Extracted data entries
::::

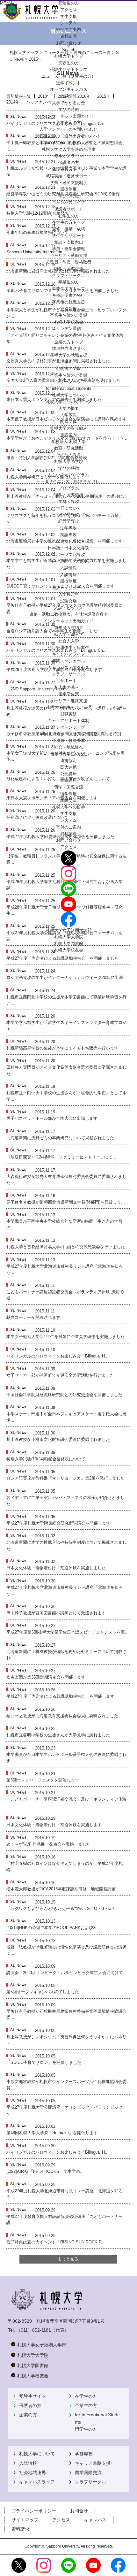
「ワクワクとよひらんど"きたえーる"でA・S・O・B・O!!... (62, 1908)
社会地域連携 (32, 2472)
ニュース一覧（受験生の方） (69, 76)
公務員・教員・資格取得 (68, 262)
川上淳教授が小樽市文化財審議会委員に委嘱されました (58, 1439)
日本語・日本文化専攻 (68, 547)
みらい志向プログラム (68, 475)
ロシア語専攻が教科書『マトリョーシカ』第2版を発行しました (65, 1478)
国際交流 (68, 800)
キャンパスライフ (68, 202)
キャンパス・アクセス (68, 667)
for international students (68, 388)
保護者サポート (68, 209)
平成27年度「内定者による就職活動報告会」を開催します (60, 1696)
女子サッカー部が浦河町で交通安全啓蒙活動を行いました (60, 1375)
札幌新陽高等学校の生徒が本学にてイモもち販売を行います (62, 1048)
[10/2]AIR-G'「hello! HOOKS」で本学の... (45, 2171)
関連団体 (68, 421)
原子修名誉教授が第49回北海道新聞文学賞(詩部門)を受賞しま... (65, 1202)
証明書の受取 (68, 368)
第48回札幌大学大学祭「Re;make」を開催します (52, 2132)
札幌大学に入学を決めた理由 (69, 149)
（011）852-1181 (33, 2330)
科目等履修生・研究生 (68, 647)
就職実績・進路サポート (68, 175)
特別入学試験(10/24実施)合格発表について (45, 1459)
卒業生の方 (86, 2405)
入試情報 (68, 96)
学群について (68, 508)
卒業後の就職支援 (68, 302)
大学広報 (68, 414)
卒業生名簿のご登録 (68, 315)
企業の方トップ (68, 342)
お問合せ (79, 2510)
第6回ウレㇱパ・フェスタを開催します (42, 1780)
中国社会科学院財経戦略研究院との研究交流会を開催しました (64, 1394)
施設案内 (68, 435)
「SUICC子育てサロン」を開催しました (43, 2062)
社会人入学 (68, 641)
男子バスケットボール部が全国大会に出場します (51, 1118)
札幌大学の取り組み (68, 428)
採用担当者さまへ (68, 348)
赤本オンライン (68, 155)
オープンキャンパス (68, 89)
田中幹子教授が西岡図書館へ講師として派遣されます (56, 1613)
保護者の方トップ (68, 169)
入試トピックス (68, 607)
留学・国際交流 (68, 268)
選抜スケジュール (68, 587)
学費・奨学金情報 (68, 248)
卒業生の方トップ (68, 288)
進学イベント (68, 83)
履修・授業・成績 (68, 229)
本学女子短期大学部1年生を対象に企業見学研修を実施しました (65, 1336)
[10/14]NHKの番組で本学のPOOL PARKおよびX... (53, 1927)
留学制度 (68, 793)
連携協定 (68, 760)
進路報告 (68, 308)
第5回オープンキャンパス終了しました (42, 1991)
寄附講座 (68, 780)
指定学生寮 (68, 694)
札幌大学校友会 (68, 321)
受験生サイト (32, 2396)
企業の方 (28, 2414)
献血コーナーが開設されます (33, 1317)
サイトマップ (24, 2519)
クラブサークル (90, 2481)
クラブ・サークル (68, 275)
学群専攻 (84, 2453)
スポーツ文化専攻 (68, 554)
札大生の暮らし (68, 687)
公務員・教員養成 (68, 740)
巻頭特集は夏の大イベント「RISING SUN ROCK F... (55, 2242)
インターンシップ (68, 381)
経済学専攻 (68, 514)
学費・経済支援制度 (68, 182)
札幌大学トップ (68, 56)
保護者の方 (30, 2405)
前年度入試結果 (68, 627)
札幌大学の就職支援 (68, 355)
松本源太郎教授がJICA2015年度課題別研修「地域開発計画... (62, 1889)
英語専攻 (68, 534)
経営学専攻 (68, 521)
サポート (68, 680)
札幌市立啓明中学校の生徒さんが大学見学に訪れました (58, 1735)
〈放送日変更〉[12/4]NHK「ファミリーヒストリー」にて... (61, 1157)
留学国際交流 (88, 2472)
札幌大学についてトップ (68, 401)
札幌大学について (37, 2453)
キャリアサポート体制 (68, 720)
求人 (68, 361)
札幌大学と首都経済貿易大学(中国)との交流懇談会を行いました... (67, 1246)
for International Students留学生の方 (97, 2422)
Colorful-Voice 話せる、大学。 (69, 142)
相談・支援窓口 (68, 242)
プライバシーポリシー (33, 2510)
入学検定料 (68, 594)
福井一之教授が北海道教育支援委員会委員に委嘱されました (62, 1715)
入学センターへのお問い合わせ (68, 129)
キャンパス (95, 2519)
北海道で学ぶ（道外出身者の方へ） (68, 136)
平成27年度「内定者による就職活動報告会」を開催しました (62, 958)
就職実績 (68, 713)
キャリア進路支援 (93, 2463)
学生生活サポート (68, 235)
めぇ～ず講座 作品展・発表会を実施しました (48, 1844)
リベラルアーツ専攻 (68, 561)
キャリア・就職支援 (68, 255)
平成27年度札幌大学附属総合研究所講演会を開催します (58, 1523)
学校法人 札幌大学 (68, 441)
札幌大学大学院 (68, 936)
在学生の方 (86, 2396)
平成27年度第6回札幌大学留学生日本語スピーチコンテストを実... (67, 1632)
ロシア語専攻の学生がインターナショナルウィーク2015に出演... (66, 977)
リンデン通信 (68, 328)
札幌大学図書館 (68, 943)
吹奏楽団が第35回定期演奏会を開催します (45, 1677)
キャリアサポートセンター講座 (68, 734)
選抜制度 (68, 189)
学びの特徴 (68, 109)
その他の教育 (68, 454)
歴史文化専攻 (68, 541)
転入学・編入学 (68, 634)
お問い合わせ (68, 840)
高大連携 (68, 767)
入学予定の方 (68, 122)
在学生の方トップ (68, 222)
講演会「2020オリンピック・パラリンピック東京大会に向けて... (66, 1972)
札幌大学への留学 (68, 806)
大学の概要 (68, 408)
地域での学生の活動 (68, 753)
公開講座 (68, 773)
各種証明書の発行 (68, 295)
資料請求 (68, 833)
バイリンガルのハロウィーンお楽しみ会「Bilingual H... (57, 1356)
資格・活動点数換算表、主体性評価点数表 (68, 614)
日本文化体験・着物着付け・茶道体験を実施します (54, 1824)
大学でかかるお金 (68, 102)
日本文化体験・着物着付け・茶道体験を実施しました (56, 1567)
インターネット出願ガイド (68, 116)
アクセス (68, 846)
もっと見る (68, 2259)
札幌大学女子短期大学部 (68, 930)
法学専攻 (68, 528)
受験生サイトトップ (68, 69)
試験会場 (68, 601)
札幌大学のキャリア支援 (68, 707)
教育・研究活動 (68, 448)
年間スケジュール (68, 660)
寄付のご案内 (68, 827)
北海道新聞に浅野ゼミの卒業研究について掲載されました (60, 1137)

::::

▸ **Work to complete**: Go to the line with "赤本オンライン (68, 155)" in the entries above and repeat every line from there through the line with "札幌大学について (37, 2453)", exactly and with no other text.

▸ **Answer for this exercise**:
赤本オンライン (68, 155)
オープンキャンパス (68, 89)
田中幹子教授が西岡図書館へ講師として派遣されます (56, 1613)
保護者の方トップ (68, 169)
入試トピックス (68, 607)
留学・国際交流 (68, 268)
選抜スケジュール (68, 587)
学費・奨学金情報 (68, 248)
卒業生の方トップ (68, 288)
進学イベント (68, 83)
履修・授業・成績 (68, 229)
本学女子短期大学部1年生を対象に企業見学研修を実施しました (65, 1336)
[10/14]NHKの番組で本学のPOOL PARKおよびX... (53, 1927)
留学制度 (68, 793)
連携協定 (68, 760)
進路報告 (68, 308)
第5回オープンキャンパス終了しました (42, 1991)
寄附講座 (68, 780)
指定学生寮 (68, 694)
札幌大学校友会 (68, 321)
受験生サイト (32, 2396)
企業の方 (28, 2414)
献血コーナーが開設されます (33, 1317)
サイトマップ (24, 2519)
クラブサークル (90, 2481)
クラブ・サークル (68, 275)
学群専攻 (84, 2453)
スポーツ文化専攻 (68, 554)
札大生の暮らし (68, 687)
公務員・教員養成 (68, 740)
巻頭特集は夏の大イベント「RISING SUN ROCK F... (55, 2242)
インターンシップ (68, 381)
経済学専攻 (68, 514)
学費・経済支援制度 (68, 182)
札幌大学トップ (68, 56)
保護者の方 (30, 2405)
前年度入試結果 (68, 627)
札幌大学の就職支援 (68, 355)
松本源太郎教授がJICA2015年度課題別研修「地域開発計画... (62, 1889)
英語専攻 (68, 534)
経営学専攻 (68, 521)
サポート (68, 680)
札幌市立啓明中学校の生徒さんが大学見学に訪れました (58, 1735)
〈放送日変更〉[12/4]NHK「ファミリーヒストリー」にて... (61, 1157)
留学国際交流 (88, 2472)
札幌大学についてトップ (68, 401)
札幌大学について (37, 2453)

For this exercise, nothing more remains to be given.